_EXERCISE PROMPT_
The entries below are to be transcribed in full, without their images.

_THE DATA_
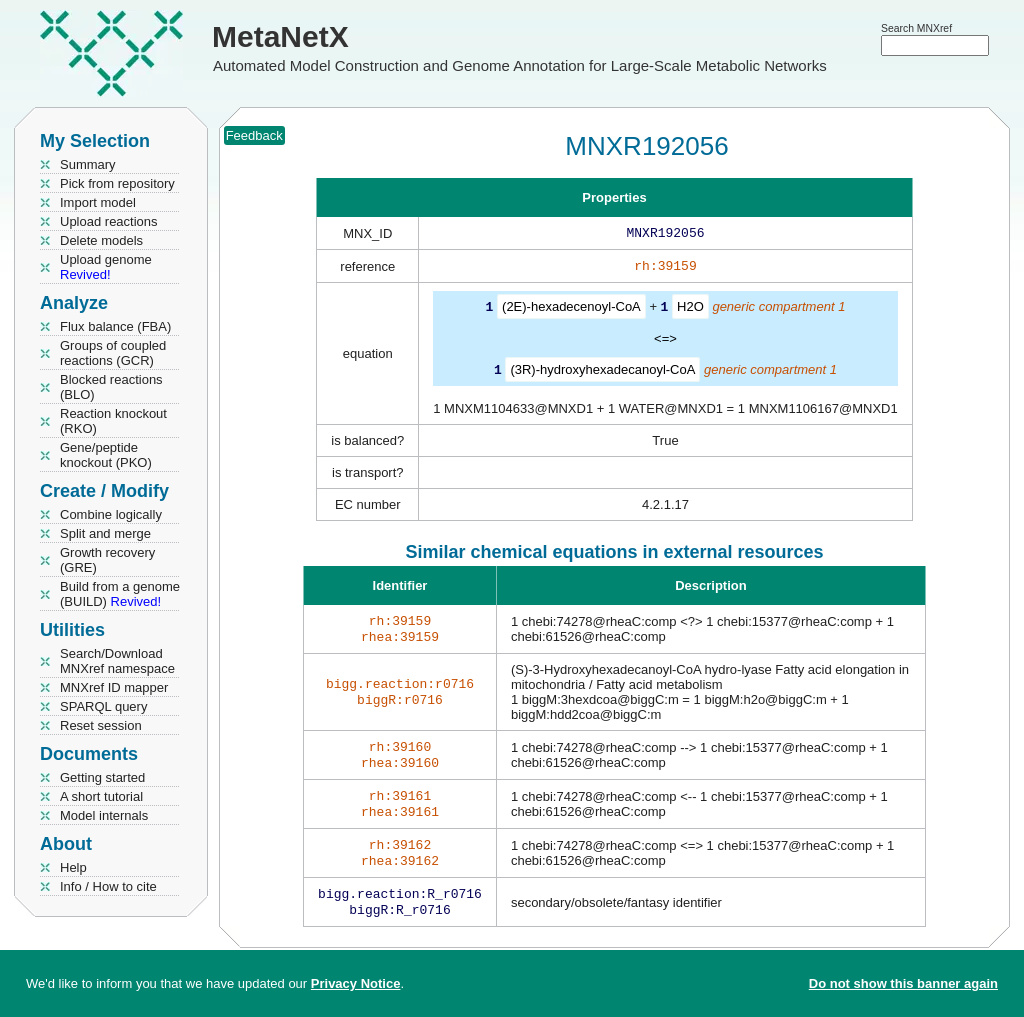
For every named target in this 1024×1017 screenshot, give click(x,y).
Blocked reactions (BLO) (111, 387)
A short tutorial (101, 796)
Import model (98, 202)
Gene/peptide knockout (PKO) (106, 455)
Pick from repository (117, 183)
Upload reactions (109, 221)
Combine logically (111, 514)
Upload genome (106, 267)
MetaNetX (280, 36)
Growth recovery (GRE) (107, 560)
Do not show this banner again (903, 983)
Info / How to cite (108, 886)
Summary (88, 164)
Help (73, 867)
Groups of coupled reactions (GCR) (113, 353)
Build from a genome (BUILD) (120, 594)
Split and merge (105, 533)
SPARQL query (103, 706)
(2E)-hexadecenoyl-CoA (571, 310)
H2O (690, 310)
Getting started (102, 777)
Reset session (101, 725)
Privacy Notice (356, 983)
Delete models (101, 240)
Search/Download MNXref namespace (117, 661)
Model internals (104, 815)
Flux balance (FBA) (115, 326)
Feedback (254, 135)
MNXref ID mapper (114, 687)
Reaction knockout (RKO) (113, 421)
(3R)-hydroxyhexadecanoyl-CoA (602, 372)
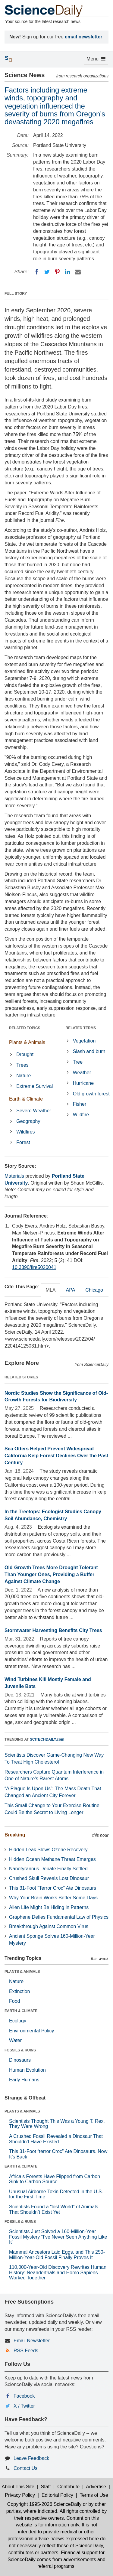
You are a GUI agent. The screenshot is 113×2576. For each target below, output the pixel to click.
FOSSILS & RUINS (20, 2050)
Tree (78, 1062)
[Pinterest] (57, 271)
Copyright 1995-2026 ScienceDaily (44, 2504)
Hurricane (83, 1083)
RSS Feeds (26, 2350)
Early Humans (24, 2079)
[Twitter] (47, 271)
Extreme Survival (34, 1086)
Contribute (68, 2486)
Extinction (19, 1991)
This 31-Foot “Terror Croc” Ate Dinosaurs (52, 1888)
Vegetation (84, 1040)
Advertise (96, 2486)
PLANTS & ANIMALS (22, 1971)
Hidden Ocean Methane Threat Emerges (52, 1859)
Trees (22, 1065)
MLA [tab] (51, 1290)
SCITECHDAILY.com (47, 1739)
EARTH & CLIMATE (21, 2011)
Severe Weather (33, 1110)
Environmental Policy (31, 2030)
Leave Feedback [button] (31, 2458)
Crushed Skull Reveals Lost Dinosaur (49, 1878)
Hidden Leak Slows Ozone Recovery (48, 1849)
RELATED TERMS (81, 1028)
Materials (14, 1176)
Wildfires (25, 1131)
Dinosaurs (20, 2060)
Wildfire (81, 1114)
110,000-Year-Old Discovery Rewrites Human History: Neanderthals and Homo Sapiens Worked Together (57, 2272)
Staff (46, 2486)
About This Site (18, 2486)
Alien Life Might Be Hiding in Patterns (49, 1907)
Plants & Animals (27, 1042)
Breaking (15, 1834)
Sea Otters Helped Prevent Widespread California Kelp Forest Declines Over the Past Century (56, 1455)
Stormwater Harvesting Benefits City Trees (53, 1630)
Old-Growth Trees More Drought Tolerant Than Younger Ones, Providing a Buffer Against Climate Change (51, 1574)
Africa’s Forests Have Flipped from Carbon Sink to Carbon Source (54, 2179)
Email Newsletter (32, 2340)
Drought (24, 1054)
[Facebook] (36, 271)
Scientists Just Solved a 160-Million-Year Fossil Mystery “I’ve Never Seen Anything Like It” (58, 2237)
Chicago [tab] (94, 1290)
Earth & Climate (26, 1098)
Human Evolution (27, 2070)
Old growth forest (91, 1093)
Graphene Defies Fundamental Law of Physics (58, 1917)
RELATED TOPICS (24, 1028)
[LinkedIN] (67, 271)
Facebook (24, 2396)
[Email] (77, 271)
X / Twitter (24, 2405)
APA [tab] (70, 1290)
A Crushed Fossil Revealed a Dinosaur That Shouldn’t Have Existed (56, 2139)
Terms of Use (94, 2495)
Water (15, 2040)
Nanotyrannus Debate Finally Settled (48, 1868)
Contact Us (25, 2468)
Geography (28, 1121)
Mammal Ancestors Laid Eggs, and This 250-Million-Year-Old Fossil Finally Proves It (57, 2254)
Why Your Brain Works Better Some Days (53, 1897)
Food (14, 2001)
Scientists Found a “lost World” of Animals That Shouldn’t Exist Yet (53, 2209)
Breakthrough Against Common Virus (48, 1926)
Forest (23, 1142)
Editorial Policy (57, 2495)
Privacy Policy (20, 2495)
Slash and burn (89, 1051)
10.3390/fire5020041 (34, 1267)
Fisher (79, 1104)
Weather (82, 1072)
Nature (23, 1075)
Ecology (17, 2020)
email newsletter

_TASK RESPONSE_
For every named target in this 1024×1017 screenshot, give click(x,y).
Blocked reactions (BLO) (111, 387)
A short tutorial (101, 796)
Import model (98, 202)
Gene/peptide knockout (PKO) (106, 455)
Pick from repository (117, 183)
Upload reactions (109, 221)
Combine logically (111, 514)
Upload genome (106, 267)
MetaNetX (280, 36)
Growth recovery (GRE) (107, 560)
Do not show this banner again (903, 983)
Info / How to cite (108, 886)
Summary (88, 164)
Help (73, 867)
Groups of coupled reactions (GCR) (113, 353)
Build from a genome (BUILD) (120, 594)
Split and merge (105, 533)
SPARQL query (103, 706)
(2E)-hexadecenoyl-CoA (571, 310)
H2O (690, 310)
Getting started (102, 777)
Reset session (101, 725)
Privacy Notice (356, 983)
Delete models (101, 240)
Search/Download MNXref namespace (117, 661)
Model internals (104, 815)
Flux balance (FBA) (115, 326)
Feedback (254, 135)
MNXref ID mapper (114, 687)
Reaction knockout (RKO) (113, 421)
(3R)-hydroxyhexadecanoyl-CoA (602, 372)
You are a GUI agent. The screenshot is 113×2576. For each target below, output the pixel to click.
FOSSILS & RUINS (20, 2050)
Tree (78, 1062)
[Pinterest] (57, 271)
Copyright 1995-2026 ScienceDaily (44, 2504)
Hurricane (83, 1083)
RSS Feeds (26, 2350)
Early Humans (24, 2079)
[Twitter] (47, 271)
Extreme Survival (34, 1086)
Contribute (68, 2486)
Extinction (19, 1991)
This 31-Foot “Terror Croc” Ate Dinosaurs (52, 1888)
Vegetation (84, 1040)
Advertise (96, 2486)
PLANTS & ANIMALS (22, 1971)
Hidden Ocean Methane Threat Emerges (52, 1859)
Trees (22, 1065)
MLA [tab] (51, 1290)
SCITECHDAILY.com (47, 1739)
EARTH & CLIMATE (21, 2011)
Severe Weather (33, 1110)
Environmental Policy (31, 2030)
Leave Feedback [button] (31, 2458)
Crushed Skull Reveals Lost Dinosaur (49, 1878)
Hidden Leak Slows Ozone Recovery (48, 1849)
RELATED TERMS (81, 1028)
Materials (14, 1176)
Wildfires (25, 1131)
Dinosaurs (20, 2060)
Wildfire (81, 1114)
110,000-Year-Old Discovery Rewrites Human History: Neanderthals and Homo Sapiens Worked Together (57, 2272)
Staff (46, 2486)
About This Site (18, 2486)
Alien Life Might Be Hiding in Patterns (49, 1907)
Plants & Animals (27, 1042)
Breaking (15, 1834)
Sea Otters Helped Prevent Widespread California Kelp Forest Declines Over the Past Century (56, 1455)
Stormwater Harvesting Benefits City Trees (53, 1630)
Old-Growth Trees More Drought Tolerant Than Younger Ones, Providing a Buffer Against Climate Change (51, 1574)
Africa’s Forests Have Flipped from Carbon Sink to Carbon Source (54, 2179)
Email Newsletter (32, 2340)
Drought (24, 1054)
[Facebook] (36, 271)
Scientists Just Solved a 160-Million-Year Fossil Mystery “I’ve Never Seen Anything Like It” (58, 2237)
Chicago [tab] (94, 1290)
Earth & Climate (26, 1098)
Human Evolution (27, 2070)
Old growth forest (91, 1093)
Graphene Defies Fundamental Law of Physics (58, 1917)
RELATED TOPICS (24, 1028)
[LinkedIN] (67, 271)
Facebook (24, 2396)
[Email] (77, 271)
X / Twitter (24, 2405)
APA [tab] (70, 1290)
A Crushed Fossil Revealed a Dinosaur That Shouldn’t Have Existed (56, 2139)
Terms of Use (94, 2495)
Water (15, 2040)
Nanotyrannus Debate Finally Settled (48, 1868)
Contact Us (25, 2468)
Geography (28, 1121)
Mammal Ancestors Laid Eggs, and This 250-Million-Year-Old Fossil Finally Proves It (57, 2254)
Why Your Brain Works Better Some Days (53, 1897)
Food (14, 2001)
Scientists Found a “lost World” of Animals That Shouldn’t Exist Yet (53, 2209)
Breakthrough Against Common Virus (48, 1926)
Forest (23, 1142)
Editorial Policy (57, 2495)
Privacy Policy (20, 2495)
Slash and burn (89, 1051)
10.3390/fire5020041 (34, 1267)
Fisher (79, 1104)
Weather (82, 1072)
Nature (23, 1075)
Ecology (17, 2020)
email newsletter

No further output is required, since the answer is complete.